请注意,Python API 尚不支持模型的保存/加载,但未来会支持。

请参阅 NaiveBayes Python 文档 NaiveBayesModel Python 文档 获取有关 API 的更多详细信息。

from pyspark.mllib.classification import NaiveBayes, NaiveBayesModel
from pyspark.mllib.util import MLUtils
# 加载和解析数据文件。
data = MLUtils.loadLibSVMFile(sc, "data/mllib/sample_libsvm_data.txt")
# 将数据大致拆分为训练集 (60%) 和测试集 (40%)
training, test = data.randomSplit([0.6, 0.4])
# 训练一个朴素贝叶斯模型。
model = NaiveBayes.train(training, 1.0)
# 进行预测并测试准确性。
predictionAndLabel = test.map(lambda p: (model.predict(p.features), p.label))
accuracy = 1.0 * predictionAndLabel.filter(lambda pl: pl[0] == pl[1]).count() / test.count()
print('model accuracy {}'.format(accuracy))
# 保存和加载模型
output_dir = 'target/tmp/myNaiveBayesModel'
shutil.rmtree(output_dir, ignore_errors=True)
model.save(sc, output_dir)
sameModel = NaiveBayesModel.load(sc, output_dir)
predictionAndLabel = test.map(lambda p: (sameModel.predict(p.features), p.label))
accuracy = 1.0 * predictionAndLabel.filter(lambda pl: pl[0] == pl[1]).count() / test.count()
print('sameModel accuracy {}'.format(accuracy))
Find full example code at "examples/src/main/python/mllib/naive_bayes_example.py" in the Spark repo.

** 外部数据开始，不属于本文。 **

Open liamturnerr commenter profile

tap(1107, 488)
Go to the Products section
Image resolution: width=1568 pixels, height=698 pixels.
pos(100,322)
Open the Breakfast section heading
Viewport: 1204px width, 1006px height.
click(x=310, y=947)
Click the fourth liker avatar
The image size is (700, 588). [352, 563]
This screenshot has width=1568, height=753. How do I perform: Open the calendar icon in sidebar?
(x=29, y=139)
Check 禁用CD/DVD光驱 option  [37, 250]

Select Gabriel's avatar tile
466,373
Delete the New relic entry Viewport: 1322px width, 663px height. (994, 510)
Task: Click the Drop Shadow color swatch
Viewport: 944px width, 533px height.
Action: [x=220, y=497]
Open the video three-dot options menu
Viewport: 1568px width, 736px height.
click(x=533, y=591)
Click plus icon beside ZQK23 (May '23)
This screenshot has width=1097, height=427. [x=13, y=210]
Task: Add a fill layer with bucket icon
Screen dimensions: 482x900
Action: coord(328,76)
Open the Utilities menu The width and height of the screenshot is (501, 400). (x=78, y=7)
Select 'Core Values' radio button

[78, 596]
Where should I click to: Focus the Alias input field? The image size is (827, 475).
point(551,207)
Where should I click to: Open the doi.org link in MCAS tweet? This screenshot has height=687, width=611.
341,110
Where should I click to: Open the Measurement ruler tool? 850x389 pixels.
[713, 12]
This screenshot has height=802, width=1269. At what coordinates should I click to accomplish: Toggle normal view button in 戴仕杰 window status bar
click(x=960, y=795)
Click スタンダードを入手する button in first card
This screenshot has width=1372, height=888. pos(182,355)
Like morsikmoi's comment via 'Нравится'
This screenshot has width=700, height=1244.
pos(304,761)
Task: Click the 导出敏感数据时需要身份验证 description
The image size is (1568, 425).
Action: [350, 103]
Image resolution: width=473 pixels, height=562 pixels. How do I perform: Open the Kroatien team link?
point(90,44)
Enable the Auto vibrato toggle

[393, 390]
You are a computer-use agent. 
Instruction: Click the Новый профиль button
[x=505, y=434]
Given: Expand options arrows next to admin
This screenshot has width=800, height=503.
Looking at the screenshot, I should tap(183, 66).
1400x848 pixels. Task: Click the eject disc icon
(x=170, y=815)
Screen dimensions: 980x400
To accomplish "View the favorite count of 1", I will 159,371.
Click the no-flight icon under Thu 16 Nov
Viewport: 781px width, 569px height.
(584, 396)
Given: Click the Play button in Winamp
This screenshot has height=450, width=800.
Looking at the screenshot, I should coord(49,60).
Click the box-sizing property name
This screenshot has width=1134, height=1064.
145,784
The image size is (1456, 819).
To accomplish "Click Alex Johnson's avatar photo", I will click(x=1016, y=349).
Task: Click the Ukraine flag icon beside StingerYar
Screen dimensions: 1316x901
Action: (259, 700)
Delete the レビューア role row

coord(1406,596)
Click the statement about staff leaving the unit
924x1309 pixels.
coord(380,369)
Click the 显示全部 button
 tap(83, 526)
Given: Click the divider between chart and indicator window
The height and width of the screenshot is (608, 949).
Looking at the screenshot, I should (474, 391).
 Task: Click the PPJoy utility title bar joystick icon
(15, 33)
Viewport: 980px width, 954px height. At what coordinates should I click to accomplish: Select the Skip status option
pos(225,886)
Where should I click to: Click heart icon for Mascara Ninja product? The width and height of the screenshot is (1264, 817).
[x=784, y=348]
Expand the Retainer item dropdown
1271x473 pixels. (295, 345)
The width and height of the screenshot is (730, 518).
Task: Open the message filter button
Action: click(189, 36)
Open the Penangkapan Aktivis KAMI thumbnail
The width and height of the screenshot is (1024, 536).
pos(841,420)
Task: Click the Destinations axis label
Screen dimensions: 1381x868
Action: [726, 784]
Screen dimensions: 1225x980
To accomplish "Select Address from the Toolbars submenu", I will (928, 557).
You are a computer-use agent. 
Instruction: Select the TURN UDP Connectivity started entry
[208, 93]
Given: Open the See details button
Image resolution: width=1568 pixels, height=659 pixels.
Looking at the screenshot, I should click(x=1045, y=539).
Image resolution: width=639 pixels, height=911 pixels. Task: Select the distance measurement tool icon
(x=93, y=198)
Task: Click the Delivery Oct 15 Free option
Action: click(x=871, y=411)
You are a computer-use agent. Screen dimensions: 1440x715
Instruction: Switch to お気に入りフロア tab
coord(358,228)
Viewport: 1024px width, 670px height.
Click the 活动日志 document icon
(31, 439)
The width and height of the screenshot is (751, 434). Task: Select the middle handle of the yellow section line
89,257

NaiveBayes 实现了多项式朴素贝叶斯。它接受一个 LabeledPoint 的 RDD 和一个可选的平滑参数 lambda 作为输入,一个可选的模型类型参数(默认是“multinomial”),并输出一个 NaiveBayesModel ,可用于评估和预测。

请参阅 NaiveBayes Scala文档 NaiveBayesModel Scala文档 了解API的详细信息。

import org.apache.spark.mllib.classification.{NaiveBayes, NaiveBayesModel}
import org.apache.spark.mllib.util.MLUtils
// 加载并解析数据文件。
val data = MLUtils.loadLibSVMFile(sc, "data/mllib/sample_libsvm_data.txt")
// 将数据分为训练(60%)和测试(40%)。
val Array(training, test) = data.randomSplit(Array(0.6, 0.4))
val model = NaiveBayes.train(training, lambda = 1.0, modelType = "multinomial")
val predictionAndLabel = test.map(p => (model.predict(p.features), p.label))
val accuracy = 1.0 * predictionAndLabel.filter(x => x._1 == x._2).count() / test.count()
// 保存和加载模型
model.save(sc, "target/tmp/myNaiveBayesModel")
val sameModel = NaiveBayesModel.load(sc, "target/tmp/myNaiveBayesModel")
Find full example code at "examples/src/main/scala/org/apache/spark/examples/mllib/NaiveBayesExample.scala" in the Spark repo.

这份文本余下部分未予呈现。